We don't know the model of the robot-agent; it's behaving somewhat strangely, the path to the goal is unknown, with some traps along the way: what do we do?
Learning outcomes
After this practice session, the student
understands what information are available to an agent in a RL task;
estimates the environment characteristics (MDP parameters) from the available data (episodes).
Program
Discussion of the bonus quiz from last week (policy evaluation)

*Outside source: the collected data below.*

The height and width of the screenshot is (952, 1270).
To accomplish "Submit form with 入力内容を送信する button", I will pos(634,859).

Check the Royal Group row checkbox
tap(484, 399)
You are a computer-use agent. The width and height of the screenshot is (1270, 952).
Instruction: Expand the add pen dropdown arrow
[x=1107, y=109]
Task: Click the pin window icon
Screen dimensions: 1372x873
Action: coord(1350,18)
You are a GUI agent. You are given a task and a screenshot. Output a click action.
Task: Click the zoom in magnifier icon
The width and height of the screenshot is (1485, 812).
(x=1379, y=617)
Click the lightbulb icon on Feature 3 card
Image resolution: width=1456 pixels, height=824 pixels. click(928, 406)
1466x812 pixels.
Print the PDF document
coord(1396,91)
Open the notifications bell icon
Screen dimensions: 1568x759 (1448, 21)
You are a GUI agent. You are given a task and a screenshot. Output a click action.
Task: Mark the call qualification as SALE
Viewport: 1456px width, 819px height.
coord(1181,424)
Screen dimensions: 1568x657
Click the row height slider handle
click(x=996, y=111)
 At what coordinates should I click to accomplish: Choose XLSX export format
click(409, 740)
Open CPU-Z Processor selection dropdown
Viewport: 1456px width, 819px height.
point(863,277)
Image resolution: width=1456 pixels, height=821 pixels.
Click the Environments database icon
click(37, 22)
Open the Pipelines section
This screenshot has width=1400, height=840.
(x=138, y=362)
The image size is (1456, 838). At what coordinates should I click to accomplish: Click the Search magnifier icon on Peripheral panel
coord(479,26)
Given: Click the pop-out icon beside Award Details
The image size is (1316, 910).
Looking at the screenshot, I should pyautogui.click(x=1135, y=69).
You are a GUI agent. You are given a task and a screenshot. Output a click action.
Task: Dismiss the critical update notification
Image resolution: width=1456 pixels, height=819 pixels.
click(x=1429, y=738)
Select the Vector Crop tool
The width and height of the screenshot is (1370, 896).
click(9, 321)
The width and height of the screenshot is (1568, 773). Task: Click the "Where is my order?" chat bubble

Estimation of environment features (parameters of MDP) from episodes
Introduction of the bonus quiz for this week
Exercise / Solving together
Policy estimation from training episodes pdf using model-based learning.
Bonus quiz
Direct Q value evaluation
0.5 points
submit your solution to BRUTElab08quiz by April 16, midnight
format: text file, photo of your solution on paper, pdf - what is convenient for you
solution will be discussed on the next lab
Students with their family name starting from A to K (included) have to solve and upload subject A , while students with family name from L to Z have to solve and upload subject B.
Homework
Submit your solution of bonus quiz to BRUTE, task lab08quiz.
Watch Mystery game video 1 and Mystery game video 2. Think about how much more difficult the reasoning in the tasks above would be for us, if the states and actions were randomly ordered and named/denoted by unrelated names/symbols.
If done with MDP semestral task, you can start working on the Reinforcement Learning assignment, deadline on BRUTE.